Genocide Israel is living in the past
“The old world is dying, and the new world struggles to be born; now is the time of monsters,” Italian philosopher Antonio Gramsci wrote in 1929.
These words come to mind as I observe apartheid Israel disintegrating rapidly, in the historic sense of the word. It is a settler colony that is failing its mission, namely annihilating the native population and replacing them with “civilised” settlers. As the apartheid regime slowly implodes, the Palestinians, especially the Palestinians of Gaza, are paying a horrific price.
The “Jewish state”, as it defines itself, has committed unimaginable war crimes and has violated countless international laws. And it has managed to get away with all these crimes thanks to unlimited support provided by the colonial West.
Nonetheless, the collapse is proceeding at a steady pace. Many have failed to understand that this disintegration is inevitable, including, paradoxically, the leadership of the Palestinian people. It is for this lack of foresight that Palestinian leaders signed onto the Oslo Accords and made the racist “two-state solution” a national slogan camouflaged as “independence”.

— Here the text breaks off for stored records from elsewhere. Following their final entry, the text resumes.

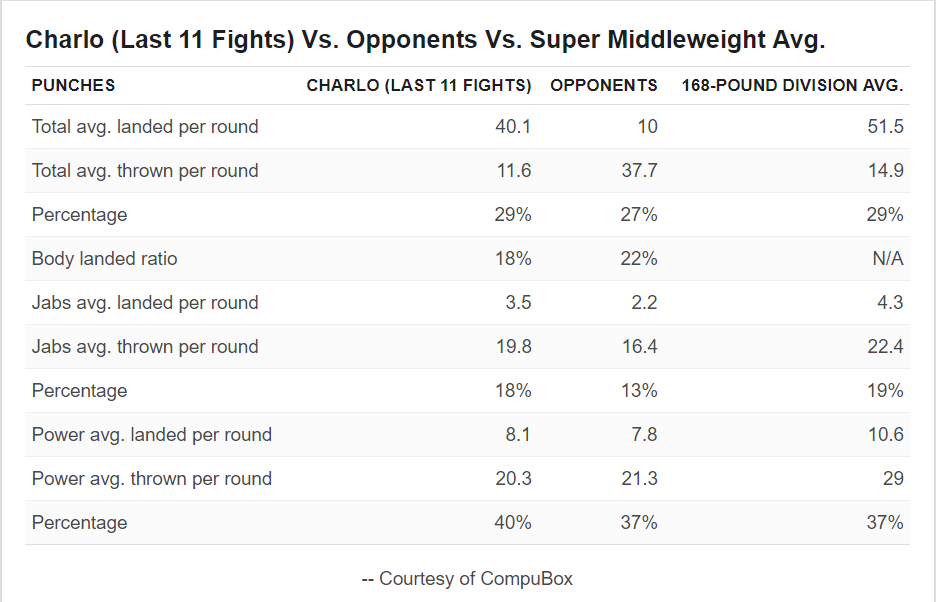The height and width of the screenshot is (602, 936).
Task: Select the Charlo (Last 11 Fights) column header
Action: pos(418,85)
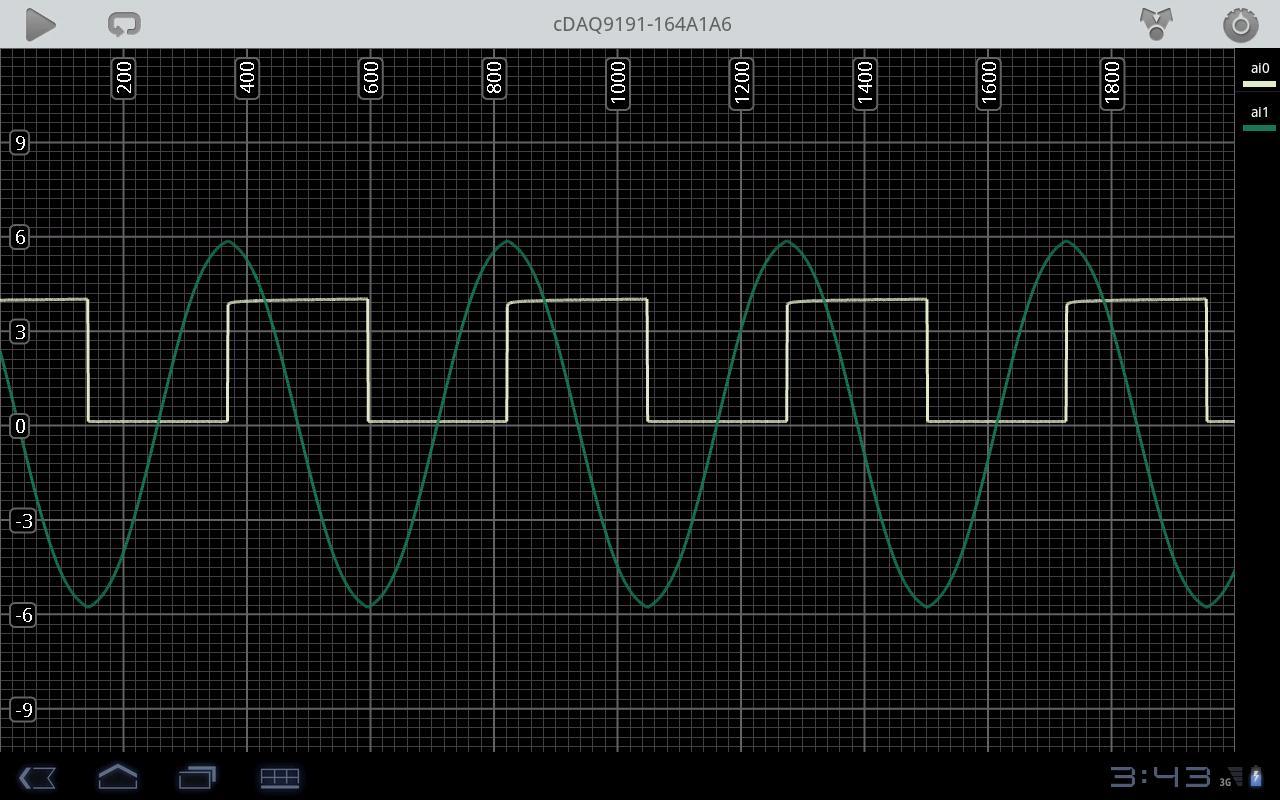Open the clock in system status area
The height and width of the screenshot is (800, 1280).
[1160, 777]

Oslo effectively erased the settler-colonial nature of Palestinian oppression and instead presented it as an “ancient war” over the ownership of land. By signing the accords, Palestinian leader Yasser Arafat completely disregarded the reality of settler colonialism the Palestinians were suffering in.
Immediately after the handshake between Arafat and Israeli Prime Minister Yitzhak Rabin in 1993, Palestinian scholar Edward Said wrote: “Now that the euphoria has faded a little, we can take a closer look at the agreement between Israel and the PLO with the necessary cool head. It turns out that it is way more inadequate and unbalanced for most Palestinians than many initially assumed. The vulgar staging of the ceremony at the White House, the humiliating performance of Arafat as he thanked the world for giving up most of the rights of the Palestinian people, and the laughable role of Bill Clinton as a 20th century Roman emperor accompanying his two vassal kings in the rituals of reconciliation and submission: All this could only temporarily obscure the truly unbelievable extent of the Palestinian surrender.”